- The paper finds that log probabilities serve as robust estimates for semantic plausibility, outperforming explicit prompt methods in both base and instruction-tuned models.
- It shows that base models align more closely with human plausibility judgments compared to instruction-tuned variants, highlighting tuning limitations.
- The study demonstrates that context-dependent log probability measurements at the word level closely replicate human sensitivity to semantic cues.
Log Probabilities and Semantic Plausibility in LLMs
The paper "Log Probabilities Are a Reliable Estimate of Semantic Plausibility in Base and Instruction-Tuned LLMs" examines the effectiveness of using log probabilities (LL) as a metric for assessing semantic plausibility in LLMs. The paper explores both base models and instruction-tuned variants, focusing on their abilities to perform plausibility judgments in a variety of linguistic scenarios.
Experiment 1: Explicit vs. Implicit Plausibility Judgments
The paper involves a careful analysis of LLMs' capacity to distinguish plausible from implausible sentences. The models, both base and instruction-tuned, are evaluated using log probabilities and a series of explicitly designed prompts.


Figure 1: Results of implicit vs. explicit plausibility judgment performance experiments.
Datasets and Experimental Setup
The research utilizes datasets adapted from previous studies, including EventsAdapt and DTFit, which contain sentences varying in plausibility. Human plausibility judgments provide a benchmark for model performance. Various prompt-based methods were employed to assess explicit prompting abilities against implicit LL-based measurements.
Key Results
- LL vs. Prompting: LL scores consistently outperform prompt-based evaluations in capturing semantic plausibility, indicating a direct relationship between LL and inherent plausibility.
- Base vs. Instruction-Tuned Models: Instruction-tuned models generally show less consistency with human plausibility judgments compared to their base counterparts, suggesting potential downsides of instruction-tuning in this context.
- Human Comparison: While LLMs demonstrate above-chance performance, they fall short of human capabilities, especially in complex scenarios involving animate protagonists.
Experiment 2: Context-Dependent Plausibility
The paper extends its analysis to context-dependent plausibility judgments, investigating the modulation of semantic plausibility by contextual information in LLMs.

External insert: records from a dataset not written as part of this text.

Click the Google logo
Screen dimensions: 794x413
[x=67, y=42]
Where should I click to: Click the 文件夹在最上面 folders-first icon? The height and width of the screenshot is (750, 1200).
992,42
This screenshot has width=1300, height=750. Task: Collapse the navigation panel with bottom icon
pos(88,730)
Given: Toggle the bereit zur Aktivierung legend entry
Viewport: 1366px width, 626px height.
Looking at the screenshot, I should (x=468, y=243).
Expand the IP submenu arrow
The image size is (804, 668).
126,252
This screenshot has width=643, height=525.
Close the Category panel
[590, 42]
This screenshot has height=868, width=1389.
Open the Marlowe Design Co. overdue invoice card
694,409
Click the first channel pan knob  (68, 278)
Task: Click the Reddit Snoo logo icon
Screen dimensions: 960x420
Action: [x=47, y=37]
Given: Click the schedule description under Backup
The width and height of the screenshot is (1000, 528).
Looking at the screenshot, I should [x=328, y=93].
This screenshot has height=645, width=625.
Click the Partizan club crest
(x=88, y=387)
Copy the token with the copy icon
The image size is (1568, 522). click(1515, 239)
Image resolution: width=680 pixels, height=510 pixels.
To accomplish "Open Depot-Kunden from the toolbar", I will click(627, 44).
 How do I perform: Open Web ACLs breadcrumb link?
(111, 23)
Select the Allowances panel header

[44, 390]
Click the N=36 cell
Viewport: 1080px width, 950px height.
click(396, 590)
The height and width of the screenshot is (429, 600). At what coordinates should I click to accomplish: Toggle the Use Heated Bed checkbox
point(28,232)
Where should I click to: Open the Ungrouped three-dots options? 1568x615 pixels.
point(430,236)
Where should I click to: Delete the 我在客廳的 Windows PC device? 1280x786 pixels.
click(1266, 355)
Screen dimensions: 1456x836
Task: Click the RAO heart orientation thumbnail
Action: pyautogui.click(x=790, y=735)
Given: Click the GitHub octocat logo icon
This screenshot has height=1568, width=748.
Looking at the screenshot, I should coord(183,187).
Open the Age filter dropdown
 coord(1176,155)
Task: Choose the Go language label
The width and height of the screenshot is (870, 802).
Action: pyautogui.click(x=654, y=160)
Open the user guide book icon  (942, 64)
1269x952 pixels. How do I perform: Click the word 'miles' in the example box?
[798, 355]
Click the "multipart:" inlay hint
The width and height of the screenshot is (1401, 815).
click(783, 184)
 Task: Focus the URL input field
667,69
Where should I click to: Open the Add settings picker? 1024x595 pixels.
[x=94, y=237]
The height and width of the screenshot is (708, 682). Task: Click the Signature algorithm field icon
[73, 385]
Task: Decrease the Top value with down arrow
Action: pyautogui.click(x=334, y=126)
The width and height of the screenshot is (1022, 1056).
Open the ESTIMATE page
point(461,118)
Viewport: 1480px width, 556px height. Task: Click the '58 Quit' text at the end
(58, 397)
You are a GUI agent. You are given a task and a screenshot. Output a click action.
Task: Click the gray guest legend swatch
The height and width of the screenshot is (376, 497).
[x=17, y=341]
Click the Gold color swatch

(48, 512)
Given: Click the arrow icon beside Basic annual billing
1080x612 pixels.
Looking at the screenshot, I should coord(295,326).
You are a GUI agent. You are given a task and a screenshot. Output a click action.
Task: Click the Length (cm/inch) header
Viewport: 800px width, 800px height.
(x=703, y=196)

Figure 2: Target word LLs replicate patterns of human sentence sensibility judgments.
Methodology
A dataset consisting of three contexts (Control, SemAnom, and Critical) is used to evaluate context sensitivity. The paper measures both target word and sentence LLs to determine how context influences plausibility assessments.
Findings
- Word vs. Sentence LLs: Target word LLs show greater modulation by context compared to entire sentences, aligning more closely with human judgment patterns.
- Context Sensitivity: Models adjust plausibility judgments based on contextual cues but exhibit limitations in sentence-level predictions post-encountering anomalous stimuli.
Figure 3: Replicating the sensibility-judgment task in LLMs using sentence LL measures. Human data from \citet{jouravlev2019tracking}.
Conclusion
The paper concludes that LL is a reliable measure of semantic plausibility in LLMs, providing a robust metric that surpasses many prompt-based methods, particularly in base models. Despite advances in instruction-tuning, these adjustments may not always enhance semantic plausibility alignment with human judgment. The findings suggest a continued role for LL evaluations in understanding LLMs' implicit knowledge.
The paper highlights the need for further research on optimizing instruction-tuning processes to preserve or enhance the coherence with human semantic expectations. Additionally, improvements in LLM context sensitivity could enhance their application in real-world scenarios where context is vital for accurate language understanding.